» **Goal of the exercise**: Please write out exactly the lines of the data below from the line holding "Screen dimensions: 828x470" through the line holding "Go to the Address tab", and leave out the rest.

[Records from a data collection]
+===+

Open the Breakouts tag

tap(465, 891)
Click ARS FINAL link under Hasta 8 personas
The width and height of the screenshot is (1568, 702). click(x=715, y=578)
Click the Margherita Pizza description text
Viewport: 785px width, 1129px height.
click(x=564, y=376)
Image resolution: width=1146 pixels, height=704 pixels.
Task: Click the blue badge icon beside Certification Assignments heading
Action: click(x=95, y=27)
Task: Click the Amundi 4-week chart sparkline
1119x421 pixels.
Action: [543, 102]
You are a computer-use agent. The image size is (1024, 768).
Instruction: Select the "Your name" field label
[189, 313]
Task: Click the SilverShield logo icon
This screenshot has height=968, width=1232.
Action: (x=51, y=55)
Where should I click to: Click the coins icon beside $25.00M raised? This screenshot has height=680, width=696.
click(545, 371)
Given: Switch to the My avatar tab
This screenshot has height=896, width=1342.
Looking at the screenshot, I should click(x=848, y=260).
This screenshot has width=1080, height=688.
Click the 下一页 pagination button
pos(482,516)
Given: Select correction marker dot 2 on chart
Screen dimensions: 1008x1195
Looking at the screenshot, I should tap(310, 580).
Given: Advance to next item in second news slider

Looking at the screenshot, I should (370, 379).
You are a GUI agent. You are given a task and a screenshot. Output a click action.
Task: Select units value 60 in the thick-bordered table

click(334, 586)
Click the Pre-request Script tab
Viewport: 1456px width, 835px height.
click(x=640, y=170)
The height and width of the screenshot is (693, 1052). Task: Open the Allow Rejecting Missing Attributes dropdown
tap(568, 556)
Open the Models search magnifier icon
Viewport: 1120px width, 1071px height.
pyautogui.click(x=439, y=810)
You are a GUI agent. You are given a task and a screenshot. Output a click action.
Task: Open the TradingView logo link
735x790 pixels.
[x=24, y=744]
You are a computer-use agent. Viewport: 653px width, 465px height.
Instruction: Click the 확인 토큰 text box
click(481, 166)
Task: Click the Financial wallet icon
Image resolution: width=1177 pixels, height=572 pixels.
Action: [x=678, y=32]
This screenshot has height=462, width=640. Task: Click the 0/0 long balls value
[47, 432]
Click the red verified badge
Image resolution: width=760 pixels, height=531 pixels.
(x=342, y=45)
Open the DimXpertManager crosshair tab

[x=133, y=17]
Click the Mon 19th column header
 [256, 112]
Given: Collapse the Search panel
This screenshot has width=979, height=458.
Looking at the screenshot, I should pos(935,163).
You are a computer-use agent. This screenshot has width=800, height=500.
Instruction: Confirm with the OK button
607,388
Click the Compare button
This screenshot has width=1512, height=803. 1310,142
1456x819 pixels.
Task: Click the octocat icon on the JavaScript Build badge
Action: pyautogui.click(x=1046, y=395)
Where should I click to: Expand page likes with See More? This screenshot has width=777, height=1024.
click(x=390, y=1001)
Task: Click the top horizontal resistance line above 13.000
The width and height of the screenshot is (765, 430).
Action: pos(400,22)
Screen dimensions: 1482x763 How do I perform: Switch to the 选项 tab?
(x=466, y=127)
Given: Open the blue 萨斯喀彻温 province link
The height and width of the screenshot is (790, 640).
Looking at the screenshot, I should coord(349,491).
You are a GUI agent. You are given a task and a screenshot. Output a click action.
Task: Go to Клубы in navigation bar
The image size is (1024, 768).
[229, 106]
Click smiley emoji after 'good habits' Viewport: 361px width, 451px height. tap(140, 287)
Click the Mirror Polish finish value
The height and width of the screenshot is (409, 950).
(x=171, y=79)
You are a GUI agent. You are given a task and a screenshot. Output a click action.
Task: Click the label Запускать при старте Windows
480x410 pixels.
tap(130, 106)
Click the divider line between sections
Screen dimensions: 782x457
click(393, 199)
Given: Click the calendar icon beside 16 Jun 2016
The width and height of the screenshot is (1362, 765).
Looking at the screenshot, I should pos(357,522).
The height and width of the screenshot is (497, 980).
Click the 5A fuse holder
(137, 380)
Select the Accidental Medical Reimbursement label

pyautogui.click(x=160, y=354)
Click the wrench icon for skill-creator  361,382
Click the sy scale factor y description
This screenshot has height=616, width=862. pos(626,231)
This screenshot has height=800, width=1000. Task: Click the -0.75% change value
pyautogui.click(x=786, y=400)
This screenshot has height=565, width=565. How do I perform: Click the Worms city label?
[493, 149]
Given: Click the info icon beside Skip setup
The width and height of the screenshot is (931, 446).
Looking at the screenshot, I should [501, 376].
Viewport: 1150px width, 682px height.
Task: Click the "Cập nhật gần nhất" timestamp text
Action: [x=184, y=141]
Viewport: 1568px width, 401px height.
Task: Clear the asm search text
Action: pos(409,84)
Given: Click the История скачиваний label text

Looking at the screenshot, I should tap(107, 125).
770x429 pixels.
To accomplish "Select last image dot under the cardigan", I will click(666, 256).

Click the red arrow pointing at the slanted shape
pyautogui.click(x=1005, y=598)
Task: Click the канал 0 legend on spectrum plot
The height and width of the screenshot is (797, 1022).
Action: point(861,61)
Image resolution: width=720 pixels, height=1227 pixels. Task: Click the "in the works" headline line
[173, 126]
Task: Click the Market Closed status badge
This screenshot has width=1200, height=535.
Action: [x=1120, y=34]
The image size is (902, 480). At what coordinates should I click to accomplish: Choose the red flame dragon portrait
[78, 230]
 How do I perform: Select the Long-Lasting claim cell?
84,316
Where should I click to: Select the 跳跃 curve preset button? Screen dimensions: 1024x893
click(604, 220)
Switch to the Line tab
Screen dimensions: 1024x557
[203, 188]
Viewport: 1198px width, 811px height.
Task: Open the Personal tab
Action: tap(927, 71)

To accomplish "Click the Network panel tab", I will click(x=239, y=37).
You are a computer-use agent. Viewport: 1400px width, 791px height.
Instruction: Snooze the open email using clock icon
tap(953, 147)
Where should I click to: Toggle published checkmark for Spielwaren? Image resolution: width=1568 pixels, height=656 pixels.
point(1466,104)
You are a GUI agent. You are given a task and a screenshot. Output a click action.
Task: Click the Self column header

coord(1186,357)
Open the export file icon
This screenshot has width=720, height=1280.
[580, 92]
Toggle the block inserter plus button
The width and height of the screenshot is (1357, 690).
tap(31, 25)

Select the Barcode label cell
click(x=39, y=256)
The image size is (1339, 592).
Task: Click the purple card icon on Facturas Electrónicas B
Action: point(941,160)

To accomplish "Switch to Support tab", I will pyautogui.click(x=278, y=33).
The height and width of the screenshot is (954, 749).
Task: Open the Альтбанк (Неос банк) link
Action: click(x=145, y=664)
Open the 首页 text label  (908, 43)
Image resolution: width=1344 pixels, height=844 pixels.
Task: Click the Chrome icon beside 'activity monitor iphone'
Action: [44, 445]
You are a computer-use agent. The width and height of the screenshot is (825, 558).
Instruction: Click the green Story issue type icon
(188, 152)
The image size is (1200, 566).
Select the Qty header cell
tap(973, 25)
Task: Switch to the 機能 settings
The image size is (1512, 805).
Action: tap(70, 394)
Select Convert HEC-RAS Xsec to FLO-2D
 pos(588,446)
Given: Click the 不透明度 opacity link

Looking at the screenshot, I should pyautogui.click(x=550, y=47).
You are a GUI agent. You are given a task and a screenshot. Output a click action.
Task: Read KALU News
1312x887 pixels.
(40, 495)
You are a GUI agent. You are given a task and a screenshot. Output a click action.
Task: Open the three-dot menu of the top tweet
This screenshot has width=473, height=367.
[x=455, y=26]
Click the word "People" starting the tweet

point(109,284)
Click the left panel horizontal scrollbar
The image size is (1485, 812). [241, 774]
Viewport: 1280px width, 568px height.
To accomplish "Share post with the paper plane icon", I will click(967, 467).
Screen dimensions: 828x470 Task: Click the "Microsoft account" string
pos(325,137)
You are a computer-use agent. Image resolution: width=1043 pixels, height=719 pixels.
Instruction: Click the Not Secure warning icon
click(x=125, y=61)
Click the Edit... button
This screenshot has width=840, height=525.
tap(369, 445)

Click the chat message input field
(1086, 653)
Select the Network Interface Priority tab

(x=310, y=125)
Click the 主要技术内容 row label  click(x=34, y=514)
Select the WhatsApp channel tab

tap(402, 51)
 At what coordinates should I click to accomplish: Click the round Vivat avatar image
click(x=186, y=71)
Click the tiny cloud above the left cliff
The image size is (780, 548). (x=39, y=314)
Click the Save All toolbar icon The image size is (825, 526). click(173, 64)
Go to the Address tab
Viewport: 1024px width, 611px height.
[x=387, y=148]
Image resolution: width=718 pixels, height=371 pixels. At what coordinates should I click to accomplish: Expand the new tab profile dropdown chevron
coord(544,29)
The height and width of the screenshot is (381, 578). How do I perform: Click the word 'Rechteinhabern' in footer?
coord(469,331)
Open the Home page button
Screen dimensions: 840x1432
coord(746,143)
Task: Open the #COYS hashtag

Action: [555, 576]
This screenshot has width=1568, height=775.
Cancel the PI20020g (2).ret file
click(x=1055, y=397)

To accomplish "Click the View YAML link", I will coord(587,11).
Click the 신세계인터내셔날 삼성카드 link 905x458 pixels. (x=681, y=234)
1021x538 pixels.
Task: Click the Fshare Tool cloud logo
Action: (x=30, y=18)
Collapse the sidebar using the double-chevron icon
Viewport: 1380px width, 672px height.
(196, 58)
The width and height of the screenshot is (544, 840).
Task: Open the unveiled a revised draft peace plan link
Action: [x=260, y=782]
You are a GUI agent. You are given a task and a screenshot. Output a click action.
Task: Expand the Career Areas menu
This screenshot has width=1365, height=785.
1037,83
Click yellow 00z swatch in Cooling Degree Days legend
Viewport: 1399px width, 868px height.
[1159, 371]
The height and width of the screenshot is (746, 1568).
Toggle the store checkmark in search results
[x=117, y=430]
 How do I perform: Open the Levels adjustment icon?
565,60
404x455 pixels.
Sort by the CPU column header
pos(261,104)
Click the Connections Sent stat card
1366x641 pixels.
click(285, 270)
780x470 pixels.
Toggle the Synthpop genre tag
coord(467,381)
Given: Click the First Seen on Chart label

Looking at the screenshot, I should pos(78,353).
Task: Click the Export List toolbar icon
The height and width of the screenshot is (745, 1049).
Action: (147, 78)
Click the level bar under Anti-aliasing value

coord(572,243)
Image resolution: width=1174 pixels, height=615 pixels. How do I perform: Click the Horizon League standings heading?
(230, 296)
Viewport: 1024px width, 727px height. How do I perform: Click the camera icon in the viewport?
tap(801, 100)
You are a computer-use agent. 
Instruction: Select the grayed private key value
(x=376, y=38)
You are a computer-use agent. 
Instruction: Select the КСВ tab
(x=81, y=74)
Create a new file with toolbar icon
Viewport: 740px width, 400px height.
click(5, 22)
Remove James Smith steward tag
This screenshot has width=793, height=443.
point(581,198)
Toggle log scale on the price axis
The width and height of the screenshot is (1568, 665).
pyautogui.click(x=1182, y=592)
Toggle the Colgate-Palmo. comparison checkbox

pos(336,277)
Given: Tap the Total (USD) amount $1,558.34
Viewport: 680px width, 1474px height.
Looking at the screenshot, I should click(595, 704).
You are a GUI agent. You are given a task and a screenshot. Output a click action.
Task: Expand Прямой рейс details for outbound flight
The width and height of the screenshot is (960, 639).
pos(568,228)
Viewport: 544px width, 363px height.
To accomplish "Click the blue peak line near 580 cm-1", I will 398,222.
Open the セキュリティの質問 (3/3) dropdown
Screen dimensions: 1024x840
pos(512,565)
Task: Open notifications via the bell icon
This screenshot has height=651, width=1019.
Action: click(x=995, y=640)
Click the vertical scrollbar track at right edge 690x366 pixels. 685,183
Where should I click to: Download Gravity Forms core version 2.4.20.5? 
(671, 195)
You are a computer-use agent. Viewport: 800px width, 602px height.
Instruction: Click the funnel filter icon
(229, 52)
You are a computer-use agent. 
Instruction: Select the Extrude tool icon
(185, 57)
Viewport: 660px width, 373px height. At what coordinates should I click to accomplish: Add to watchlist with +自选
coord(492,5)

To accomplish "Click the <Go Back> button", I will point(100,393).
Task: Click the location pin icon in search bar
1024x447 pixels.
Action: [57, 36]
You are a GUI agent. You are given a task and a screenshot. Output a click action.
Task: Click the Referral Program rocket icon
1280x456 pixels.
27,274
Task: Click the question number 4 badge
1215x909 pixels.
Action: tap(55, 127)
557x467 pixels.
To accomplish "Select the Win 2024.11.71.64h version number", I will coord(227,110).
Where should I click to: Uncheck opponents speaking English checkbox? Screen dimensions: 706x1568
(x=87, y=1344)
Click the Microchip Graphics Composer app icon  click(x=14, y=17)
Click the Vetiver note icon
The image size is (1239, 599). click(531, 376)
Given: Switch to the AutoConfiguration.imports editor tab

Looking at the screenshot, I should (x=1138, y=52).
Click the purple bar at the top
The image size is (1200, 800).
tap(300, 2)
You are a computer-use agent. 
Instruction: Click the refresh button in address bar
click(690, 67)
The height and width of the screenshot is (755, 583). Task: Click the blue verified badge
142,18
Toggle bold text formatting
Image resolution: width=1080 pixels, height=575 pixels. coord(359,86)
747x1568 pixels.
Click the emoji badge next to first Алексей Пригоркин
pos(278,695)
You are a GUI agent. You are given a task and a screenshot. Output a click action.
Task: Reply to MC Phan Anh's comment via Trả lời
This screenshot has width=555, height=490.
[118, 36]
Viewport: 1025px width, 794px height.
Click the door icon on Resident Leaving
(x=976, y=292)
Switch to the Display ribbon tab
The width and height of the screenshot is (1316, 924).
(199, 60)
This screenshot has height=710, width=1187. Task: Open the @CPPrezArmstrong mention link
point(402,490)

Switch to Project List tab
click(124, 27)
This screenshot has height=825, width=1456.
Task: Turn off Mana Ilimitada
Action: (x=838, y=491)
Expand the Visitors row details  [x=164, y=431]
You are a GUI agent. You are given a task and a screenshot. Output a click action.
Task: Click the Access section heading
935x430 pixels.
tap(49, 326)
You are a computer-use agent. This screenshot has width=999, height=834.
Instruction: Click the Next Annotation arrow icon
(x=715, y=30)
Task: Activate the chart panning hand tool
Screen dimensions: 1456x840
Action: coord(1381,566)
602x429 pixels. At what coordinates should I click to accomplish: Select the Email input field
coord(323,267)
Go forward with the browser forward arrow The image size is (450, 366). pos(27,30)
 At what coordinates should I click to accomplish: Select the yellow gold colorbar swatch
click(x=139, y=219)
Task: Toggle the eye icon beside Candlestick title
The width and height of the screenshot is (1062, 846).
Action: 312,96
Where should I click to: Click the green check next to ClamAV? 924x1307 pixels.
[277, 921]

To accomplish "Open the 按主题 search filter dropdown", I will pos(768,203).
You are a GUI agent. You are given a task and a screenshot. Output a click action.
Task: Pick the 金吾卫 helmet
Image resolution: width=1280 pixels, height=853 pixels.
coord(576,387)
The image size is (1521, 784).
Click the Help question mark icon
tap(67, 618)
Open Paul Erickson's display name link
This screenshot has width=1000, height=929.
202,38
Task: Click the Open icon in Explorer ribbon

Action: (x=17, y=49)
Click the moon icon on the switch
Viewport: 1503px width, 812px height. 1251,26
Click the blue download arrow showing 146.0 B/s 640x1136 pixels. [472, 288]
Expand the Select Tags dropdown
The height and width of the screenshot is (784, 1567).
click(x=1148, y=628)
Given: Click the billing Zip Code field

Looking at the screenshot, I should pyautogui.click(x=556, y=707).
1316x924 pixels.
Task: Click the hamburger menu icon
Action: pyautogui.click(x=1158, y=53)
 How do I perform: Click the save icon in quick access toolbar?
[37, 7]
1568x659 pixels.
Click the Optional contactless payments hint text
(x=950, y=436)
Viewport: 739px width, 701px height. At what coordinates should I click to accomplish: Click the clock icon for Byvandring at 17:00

+===+

» **Finished exercise**:
Screen dimensions: 828x470 Task: Click the "Microsoft account" string
pos(325,137)
You are a computer-use agent. Image resolution: width=1043 pixels, height=719 pixels.
Instruction: Click the Not Secure warning icon
click(x=125, y=61)
Click the Edit... button
This screenshot has width=840, height=525.
tap(369, 445)

Click the chat message input field
(1086, 653)
Select the Network Interface Priority tab

(x=310, y=125)
Click the 主要技术内容 row label  click(x=34, y=514)
Select the WhatsApp channel tab

tap(402, 51)
 At what coordinates should I click to accomplish: Click the round Vivat avatar image
click(x=186, y=71)
Click the tiny cloud above the left cliff
The image size is (780, 548). (x=39, y=314)
Click the Save All toolbar icon The image size is (825, 526). click(173, 64)
Go to the Address tab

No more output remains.